There are four psychological motivations underlying prejudice. These are self-esteem, positive distinction, survival, and meaning. The roots of prejudice, racism, and discrimination are often found in a desire to boost self-esteem by discriminating others, find meaning and purpose, and subconsciously contribute to the survival of one’s own group through suppressing the other groups or individuals (Routledge, 2010).
Part 3 – Cultural Diversity and Law Enforcement
Racial and ethnic discrimination exist during arrest.
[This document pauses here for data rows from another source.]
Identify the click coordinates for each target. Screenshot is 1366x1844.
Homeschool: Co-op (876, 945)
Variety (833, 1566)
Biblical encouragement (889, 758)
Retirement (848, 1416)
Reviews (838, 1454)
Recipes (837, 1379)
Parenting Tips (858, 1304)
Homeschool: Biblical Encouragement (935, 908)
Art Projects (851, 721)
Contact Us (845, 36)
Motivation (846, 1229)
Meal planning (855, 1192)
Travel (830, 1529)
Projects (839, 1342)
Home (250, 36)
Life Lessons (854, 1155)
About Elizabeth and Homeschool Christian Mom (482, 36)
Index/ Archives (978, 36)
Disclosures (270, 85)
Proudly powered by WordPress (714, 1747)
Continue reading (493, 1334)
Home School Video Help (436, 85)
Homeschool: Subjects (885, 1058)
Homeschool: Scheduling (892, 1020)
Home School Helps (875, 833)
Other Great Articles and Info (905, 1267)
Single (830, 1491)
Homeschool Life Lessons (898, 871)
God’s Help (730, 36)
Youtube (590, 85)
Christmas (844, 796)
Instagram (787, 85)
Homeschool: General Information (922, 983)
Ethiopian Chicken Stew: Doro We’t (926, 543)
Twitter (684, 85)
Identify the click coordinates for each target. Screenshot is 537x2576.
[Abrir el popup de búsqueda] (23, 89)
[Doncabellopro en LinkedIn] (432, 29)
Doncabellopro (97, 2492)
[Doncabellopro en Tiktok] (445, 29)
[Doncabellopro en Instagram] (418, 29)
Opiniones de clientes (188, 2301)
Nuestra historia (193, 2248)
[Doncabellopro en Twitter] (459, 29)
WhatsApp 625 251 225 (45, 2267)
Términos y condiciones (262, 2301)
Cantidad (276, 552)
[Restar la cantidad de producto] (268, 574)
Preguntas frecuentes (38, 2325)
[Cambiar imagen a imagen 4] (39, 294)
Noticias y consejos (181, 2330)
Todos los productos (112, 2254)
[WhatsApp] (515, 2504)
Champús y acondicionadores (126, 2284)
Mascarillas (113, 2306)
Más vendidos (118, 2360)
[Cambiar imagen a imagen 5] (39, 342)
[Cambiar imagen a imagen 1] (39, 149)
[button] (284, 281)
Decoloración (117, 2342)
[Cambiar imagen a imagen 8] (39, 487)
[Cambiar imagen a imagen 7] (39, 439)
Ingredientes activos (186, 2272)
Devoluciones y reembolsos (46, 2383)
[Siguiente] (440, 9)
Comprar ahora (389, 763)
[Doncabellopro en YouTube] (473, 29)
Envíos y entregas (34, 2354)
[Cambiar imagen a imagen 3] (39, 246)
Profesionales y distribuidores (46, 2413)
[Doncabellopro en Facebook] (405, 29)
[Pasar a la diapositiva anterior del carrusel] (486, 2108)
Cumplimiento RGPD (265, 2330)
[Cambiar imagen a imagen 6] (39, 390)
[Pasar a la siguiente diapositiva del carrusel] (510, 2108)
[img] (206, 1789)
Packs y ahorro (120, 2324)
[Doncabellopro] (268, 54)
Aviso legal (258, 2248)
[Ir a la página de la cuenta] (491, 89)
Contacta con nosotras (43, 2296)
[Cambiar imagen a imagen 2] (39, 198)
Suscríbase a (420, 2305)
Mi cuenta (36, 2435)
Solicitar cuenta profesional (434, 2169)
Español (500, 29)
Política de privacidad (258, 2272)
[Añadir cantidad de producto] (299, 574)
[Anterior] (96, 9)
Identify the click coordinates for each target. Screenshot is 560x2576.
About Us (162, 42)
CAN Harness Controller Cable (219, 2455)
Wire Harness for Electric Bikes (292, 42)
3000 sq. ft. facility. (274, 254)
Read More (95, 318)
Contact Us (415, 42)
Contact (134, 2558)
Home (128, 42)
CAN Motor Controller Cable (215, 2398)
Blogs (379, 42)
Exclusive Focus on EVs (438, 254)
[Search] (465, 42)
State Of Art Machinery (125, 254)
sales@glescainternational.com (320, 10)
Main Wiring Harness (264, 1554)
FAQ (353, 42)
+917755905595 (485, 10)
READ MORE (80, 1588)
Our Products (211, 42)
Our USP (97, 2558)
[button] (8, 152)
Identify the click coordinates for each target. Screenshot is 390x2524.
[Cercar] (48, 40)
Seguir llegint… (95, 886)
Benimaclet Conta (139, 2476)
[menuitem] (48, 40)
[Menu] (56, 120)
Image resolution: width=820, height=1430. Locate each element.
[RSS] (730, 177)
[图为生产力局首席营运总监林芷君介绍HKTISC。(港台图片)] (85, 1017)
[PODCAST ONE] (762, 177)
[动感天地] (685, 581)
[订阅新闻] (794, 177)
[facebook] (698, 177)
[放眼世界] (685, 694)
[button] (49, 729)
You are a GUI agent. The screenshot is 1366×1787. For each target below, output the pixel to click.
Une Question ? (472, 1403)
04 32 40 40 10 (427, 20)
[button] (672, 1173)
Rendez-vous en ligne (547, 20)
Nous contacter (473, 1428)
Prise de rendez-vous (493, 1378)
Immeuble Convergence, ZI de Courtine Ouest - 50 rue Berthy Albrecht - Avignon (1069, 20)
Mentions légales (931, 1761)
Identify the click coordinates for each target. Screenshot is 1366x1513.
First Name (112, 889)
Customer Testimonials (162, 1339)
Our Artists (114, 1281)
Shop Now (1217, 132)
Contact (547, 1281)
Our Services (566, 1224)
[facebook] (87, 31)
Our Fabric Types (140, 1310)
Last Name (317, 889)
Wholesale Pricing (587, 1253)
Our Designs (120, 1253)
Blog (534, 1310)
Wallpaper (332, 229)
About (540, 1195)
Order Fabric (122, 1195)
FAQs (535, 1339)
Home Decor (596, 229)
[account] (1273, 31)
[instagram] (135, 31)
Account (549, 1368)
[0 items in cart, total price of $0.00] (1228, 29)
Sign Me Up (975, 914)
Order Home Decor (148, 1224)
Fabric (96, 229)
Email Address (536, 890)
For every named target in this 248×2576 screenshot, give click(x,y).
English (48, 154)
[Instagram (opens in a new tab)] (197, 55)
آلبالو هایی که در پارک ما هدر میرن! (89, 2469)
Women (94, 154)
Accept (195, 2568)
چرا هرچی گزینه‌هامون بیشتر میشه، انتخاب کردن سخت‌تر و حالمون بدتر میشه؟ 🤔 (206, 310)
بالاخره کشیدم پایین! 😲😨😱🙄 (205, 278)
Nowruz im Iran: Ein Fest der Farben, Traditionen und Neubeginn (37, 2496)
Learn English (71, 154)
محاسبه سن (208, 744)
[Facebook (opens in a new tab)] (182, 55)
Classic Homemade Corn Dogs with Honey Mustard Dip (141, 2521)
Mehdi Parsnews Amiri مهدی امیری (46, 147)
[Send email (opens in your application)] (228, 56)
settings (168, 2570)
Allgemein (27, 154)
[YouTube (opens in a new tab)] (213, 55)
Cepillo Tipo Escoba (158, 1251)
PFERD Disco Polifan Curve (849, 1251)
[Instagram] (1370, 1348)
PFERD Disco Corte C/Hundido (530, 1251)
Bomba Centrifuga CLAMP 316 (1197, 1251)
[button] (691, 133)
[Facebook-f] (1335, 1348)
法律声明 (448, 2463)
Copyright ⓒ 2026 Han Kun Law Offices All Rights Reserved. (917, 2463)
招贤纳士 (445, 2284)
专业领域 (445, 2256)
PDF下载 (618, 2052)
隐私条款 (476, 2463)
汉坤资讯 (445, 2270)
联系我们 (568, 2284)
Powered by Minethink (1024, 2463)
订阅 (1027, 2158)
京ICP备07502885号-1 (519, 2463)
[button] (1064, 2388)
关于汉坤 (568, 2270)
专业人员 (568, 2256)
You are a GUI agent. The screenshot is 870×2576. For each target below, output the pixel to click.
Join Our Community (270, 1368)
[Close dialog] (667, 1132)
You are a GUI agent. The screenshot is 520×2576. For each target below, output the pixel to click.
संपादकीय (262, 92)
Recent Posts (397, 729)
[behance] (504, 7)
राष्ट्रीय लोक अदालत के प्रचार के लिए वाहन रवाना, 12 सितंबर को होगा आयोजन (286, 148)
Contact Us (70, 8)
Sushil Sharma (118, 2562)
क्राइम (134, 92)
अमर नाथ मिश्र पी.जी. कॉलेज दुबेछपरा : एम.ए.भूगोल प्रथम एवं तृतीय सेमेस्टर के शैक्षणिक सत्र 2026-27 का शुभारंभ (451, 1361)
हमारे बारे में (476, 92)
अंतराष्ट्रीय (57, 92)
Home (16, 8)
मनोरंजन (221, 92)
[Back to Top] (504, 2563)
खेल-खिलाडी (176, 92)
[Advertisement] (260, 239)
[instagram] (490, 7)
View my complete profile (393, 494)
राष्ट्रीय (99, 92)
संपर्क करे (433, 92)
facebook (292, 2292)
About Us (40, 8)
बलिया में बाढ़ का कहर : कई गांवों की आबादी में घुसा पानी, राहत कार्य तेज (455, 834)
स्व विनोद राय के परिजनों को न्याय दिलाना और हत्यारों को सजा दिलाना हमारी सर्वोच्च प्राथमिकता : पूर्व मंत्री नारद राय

There is a correlation between the number of hate crimes and the number of minorities occupying the same territory – frictions between different groups often serve as incitements for prejudice and discrimination. The justice system in the US is often accused of systematic racism towards the African-American population. This creates a cycle of hate – the law enforcers treat minorities like criminals, and the minorities respond with deviant behavior out of anger and spite, which in turn reinforces the stereotypes adopted by the law enforcers (An overview of labelling theory, 2016). In order to stop this cycle, the justice system must be made aware of its own prejudices, and individual officers must constantly assess their actions to identify potential prejudice and discrimination, even if it happens on a subconscious level.
An overview of labelling theory. (2016). Web.
Caution against ranking. (2010). Web.
Martin Luther King Jr. (2016). Web.
Racial profiling. (2016). Web.
Routledge, C. (2010). Exploring the psychological motives of racism. Web.